Vous avec donc déposé des référés contre l’arrêté de la mairie. Pour quels motifs ?
Il y a deux recours qui passeront au tribunal administratif mardi. Le premier porte sur l’installation des blocs qui nous empêchent de sortie de l’aire sans être dans l’illégalité, nous avons également trouvé un vice de forme dans la mise en demeure. Nous allons aussi contester le terme ‘d’occupation illégale’, puisque nous avons des documents qui prouvent qu’en 1992, le maire M.Hochart a payé pour installer l’eau et l’électricité ici. Nous n’avons rien détourné.
Pourquoi ne pas avoir répondu à la convocation pour étudier les solutions de relogement ?
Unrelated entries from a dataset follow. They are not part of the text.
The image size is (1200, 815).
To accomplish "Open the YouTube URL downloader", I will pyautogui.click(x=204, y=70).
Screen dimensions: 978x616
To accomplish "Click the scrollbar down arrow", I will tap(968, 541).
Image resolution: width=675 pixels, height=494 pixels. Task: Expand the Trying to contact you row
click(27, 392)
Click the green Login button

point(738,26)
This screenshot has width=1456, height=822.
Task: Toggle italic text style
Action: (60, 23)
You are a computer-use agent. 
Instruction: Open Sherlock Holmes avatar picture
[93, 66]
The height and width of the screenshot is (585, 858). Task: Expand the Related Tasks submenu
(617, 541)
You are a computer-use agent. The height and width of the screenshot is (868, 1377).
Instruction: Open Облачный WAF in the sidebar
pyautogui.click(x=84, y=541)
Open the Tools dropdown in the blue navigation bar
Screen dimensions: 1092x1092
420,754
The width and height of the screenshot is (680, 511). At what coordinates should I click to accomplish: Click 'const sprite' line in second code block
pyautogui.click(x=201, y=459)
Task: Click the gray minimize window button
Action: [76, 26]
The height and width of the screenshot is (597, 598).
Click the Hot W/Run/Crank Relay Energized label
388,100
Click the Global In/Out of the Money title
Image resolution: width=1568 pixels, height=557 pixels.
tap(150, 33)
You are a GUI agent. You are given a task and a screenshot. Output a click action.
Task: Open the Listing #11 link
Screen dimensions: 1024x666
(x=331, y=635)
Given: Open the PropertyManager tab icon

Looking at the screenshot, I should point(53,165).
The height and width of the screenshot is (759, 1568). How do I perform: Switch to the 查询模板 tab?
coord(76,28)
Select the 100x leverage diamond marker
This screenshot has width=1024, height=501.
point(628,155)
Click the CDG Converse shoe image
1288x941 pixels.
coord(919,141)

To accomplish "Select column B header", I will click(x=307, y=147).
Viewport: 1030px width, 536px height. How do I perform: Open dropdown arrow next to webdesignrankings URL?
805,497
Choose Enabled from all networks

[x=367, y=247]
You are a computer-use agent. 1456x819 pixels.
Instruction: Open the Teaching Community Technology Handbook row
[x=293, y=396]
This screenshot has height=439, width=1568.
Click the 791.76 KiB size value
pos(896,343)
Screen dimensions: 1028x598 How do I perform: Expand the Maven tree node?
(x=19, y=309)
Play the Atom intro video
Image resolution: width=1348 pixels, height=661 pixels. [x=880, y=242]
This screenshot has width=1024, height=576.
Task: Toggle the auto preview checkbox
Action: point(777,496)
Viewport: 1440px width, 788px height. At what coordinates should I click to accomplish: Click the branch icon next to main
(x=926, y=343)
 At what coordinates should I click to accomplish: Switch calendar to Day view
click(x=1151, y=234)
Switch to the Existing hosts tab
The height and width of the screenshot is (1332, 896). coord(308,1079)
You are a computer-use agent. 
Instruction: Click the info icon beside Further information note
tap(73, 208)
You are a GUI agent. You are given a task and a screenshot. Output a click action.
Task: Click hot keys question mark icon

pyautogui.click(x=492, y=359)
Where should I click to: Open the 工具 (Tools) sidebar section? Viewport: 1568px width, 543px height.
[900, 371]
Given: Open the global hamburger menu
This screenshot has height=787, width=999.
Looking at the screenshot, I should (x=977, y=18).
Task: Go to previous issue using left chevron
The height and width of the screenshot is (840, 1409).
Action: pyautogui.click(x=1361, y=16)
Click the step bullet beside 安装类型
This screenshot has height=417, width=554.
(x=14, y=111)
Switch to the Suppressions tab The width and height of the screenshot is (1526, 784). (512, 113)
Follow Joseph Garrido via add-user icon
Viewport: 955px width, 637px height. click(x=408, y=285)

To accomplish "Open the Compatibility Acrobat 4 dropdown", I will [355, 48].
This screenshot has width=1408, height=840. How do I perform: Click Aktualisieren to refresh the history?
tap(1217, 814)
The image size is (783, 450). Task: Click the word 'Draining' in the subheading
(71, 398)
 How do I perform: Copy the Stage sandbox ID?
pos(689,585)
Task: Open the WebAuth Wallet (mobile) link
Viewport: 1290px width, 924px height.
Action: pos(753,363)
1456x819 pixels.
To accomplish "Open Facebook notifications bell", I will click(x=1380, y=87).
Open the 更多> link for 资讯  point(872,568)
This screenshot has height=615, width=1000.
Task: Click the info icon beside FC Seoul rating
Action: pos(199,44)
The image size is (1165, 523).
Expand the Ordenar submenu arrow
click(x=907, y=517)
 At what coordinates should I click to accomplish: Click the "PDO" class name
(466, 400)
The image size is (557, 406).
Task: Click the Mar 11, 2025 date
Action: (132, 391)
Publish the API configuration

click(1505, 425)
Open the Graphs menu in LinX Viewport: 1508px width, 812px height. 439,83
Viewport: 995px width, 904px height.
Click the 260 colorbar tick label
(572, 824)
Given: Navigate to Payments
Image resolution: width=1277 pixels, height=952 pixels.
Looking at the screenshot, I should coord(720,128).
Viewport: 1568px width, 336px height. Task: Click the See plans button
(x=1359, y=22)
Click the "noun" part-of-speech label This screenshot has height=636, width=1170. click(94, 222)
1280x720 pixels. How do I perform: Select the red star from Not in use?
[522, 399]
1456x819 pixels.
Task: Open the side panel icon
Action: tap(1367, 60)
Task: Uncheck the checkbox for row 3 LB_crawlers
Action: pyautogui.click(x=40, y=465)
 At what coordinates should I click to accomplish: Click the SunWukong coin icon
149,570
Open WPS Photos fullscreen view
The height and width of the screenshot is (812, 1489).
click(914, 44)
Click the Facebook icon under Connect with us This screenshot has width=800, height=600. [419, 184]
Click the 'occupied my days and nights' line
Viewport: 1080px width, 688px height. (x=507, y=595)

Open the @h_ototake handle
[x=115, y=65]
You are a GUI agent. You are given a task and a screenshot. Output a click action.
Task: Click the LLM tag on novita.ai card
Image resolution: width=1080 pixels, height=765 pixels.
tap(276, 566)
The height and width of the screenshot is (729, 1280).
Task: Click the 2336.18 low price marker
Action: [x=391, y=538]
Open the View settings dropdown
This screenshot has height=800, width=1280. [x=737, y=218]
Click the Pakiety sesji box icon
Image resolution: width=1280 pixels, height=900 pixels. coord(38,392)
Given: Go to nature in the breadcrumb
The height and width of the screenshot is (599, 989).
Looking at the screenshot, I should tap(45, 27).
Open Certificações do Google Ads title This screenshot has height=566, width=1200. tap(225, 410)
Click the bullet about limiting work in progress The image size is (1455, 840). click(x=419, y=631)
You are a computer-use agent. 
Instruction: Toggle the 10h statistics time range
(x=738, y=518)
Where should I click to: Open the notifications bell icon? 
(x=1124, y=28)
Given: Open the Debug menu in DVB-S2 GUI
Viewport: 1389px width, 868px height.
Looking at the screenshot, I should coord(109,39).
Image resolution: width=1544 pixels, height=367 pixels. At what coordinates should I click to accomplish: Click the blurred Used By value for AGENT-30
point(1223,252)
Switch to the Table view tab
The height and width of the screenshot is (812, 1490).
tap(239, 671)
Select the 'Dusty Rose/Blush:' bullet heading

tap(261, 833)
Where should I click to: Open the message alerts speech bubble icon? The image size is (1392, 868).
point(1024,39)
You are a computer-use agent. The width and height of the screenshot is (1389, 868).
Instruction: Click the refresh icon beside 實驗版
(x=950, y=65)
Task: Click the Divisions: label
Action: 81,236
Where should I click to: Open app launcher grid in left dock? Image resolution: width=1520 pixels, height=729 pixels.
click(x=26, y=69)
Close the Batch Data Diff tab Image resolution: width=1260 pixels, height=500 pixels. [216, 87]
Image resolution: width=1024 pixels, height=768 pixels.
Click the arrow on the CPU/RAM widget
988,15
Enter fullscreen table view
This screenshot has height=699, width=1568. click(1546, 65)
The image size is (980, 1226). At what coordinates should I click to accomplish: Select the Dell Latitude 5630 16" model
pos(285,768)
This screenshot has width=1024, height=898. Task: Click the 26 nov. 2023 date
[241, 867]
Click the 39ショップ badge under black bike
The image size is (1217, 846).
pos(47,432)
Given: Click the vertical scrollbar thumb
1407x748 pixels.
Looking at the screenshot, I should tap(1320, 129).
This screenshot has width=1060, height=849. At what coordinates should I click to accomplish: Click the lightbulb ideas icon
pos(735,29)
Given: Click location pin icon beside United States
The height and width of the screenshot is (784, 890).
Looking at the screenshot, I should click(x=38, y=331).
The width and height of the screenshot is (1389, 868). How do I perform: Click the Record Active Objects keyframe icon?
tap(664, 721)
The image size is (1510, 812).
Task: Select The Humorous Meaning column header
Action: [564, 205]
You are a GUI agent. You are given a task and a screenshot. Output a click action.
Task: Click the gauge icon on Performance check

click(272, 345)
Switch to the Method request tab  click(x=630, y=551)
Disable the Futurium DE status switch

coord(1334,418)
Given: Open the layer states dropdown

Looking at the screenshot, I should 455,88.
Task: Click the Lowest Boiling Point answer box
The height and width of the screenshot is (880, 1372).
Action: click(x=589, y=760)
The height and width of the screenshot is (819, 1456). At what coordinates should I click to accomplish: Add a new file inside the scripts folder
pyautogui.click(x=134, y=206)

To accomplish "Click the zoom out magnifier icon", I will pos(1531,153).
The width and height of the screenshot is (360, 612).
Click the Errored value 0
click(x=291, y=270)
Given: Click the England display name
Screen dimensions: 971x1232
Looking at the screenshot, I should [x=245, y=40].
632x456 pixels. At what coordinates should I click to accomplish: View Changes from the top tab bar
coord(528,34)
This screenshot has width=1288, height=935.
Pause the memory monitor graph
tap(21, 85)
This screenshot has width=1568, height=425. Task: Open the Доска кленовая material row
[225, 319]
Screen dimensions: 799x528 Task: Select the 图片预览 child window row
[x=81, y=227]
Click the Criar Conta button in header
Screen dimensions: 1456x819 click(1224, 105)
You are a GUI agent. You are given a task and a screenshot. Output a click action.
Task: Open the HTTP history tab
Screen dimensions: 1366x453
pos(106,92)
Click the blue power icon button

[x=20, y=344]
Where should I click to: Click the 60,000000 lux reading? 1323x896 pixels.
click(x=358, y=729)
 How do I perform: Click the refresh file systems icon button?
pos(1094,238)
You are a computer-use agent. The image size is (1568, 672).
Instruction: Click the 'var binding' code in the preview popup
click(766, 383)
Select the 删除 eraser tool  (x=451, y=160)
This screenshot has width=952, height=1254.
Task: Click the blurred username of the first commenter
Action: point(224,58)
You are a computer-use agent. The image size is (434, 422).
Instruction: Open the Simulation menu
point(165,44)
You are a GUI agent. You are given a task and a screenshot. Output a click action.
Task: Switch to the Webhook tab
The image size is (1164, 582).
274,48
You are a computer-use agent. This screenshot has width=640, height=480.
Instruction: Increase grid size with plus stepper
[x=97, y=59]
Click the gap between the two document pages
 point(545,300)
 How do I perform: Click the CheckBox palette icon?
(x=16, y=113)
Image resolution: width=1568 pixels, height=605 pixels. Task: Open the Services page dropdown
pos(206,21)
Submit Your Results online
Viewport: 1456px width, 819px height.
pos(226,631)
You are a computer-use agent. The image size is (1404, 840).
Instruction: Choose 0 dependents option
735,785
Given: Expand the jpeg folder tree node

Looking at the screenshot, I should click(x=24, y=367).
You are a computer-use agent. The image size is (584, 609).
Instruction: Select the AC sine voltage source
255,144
Le projet va être étudié par notre avocat, pour voir s’il est conforme, si nous avons l’espace nécessaire. On veut être sûrs que l’on sera bien logés. On restera ici le temps des travaux, car si on part d’ici, on sait bien que nous n’obtiendrons rien. Nous avons des enfants, nos vies sont ici, on ne peut pas partir du jour au lendemain.
Est-ce vraiment raisonnable de vivre ici, avec cette décharge ?
C’est une décharge à ciel ouvert qui est alimentée par beaucoup de gens de l’extérieur. La mairie pourrait tout-à-fait faire ce qu’il faut pour surveiller les dépôts et la faire nettoyer. Il faudrait être fou de penser que nous avons provoqué cet incendie, c’était très dangereux. Nous avons essayé de l’éteindre avant les pompiers, en prenant des risques. Mais il faut bien comprendre que nous voulons bien partir et payer, mais si ils tiennent leurs promesses.
L’élu municipal Volkan Algul, désormais en marge de la majorité, accuse la maire Valérie Lacroute de « ne pas tout dire. Elle est élue depuis 2008. En 2009, il existait un projet accepté par plusieurs familles qui n’a pas été suivi. C’est facile de lancer des accusations, mais ce n’était pas une priorité pour la ville. Le camp existe depuis 30 ans, on a laissé faire, et tous les mandats de Mme Lacroute n’ont pas permis d’être rapide sur ce dossier. Je suis pour la suppression de l’aire, mais seulement s’ils sont d’accord sur le projet qu’on leur propose, car ils sont prêts à payer pour être logés dignement’ ».

Des enfants manifestant sur les plots, ce vendredi après-midi
« On doit supporter notre misère et celle des autres, nous confie l’un des membres de la communauté. C’est la mairie de Nemours qui a mis le courant à l’époque, et maintenant on vient nous dire que nous sommes hors la loi. Nous ne sommes pas agressifs, au contraire, et nous subissons cette décharge et les incendies. On ne veut pas que nos enfants soient en danger ».
Mardi, une étape importante sera à suivre : l‘examen par le tribunal administratif des recours contre l’arrêté de la mairie. En attendant, le siège risque de durer. Du côté de la mairie, ce vendredi soir, on regrette que les intéressés « ne se soient pas rendus aux entretiens. C’est désormais dans les mains de l’Etat. Bien sûr que nous n’allons pas utiliser la force pour évacuer, mais nous irons jusqu’au bout ».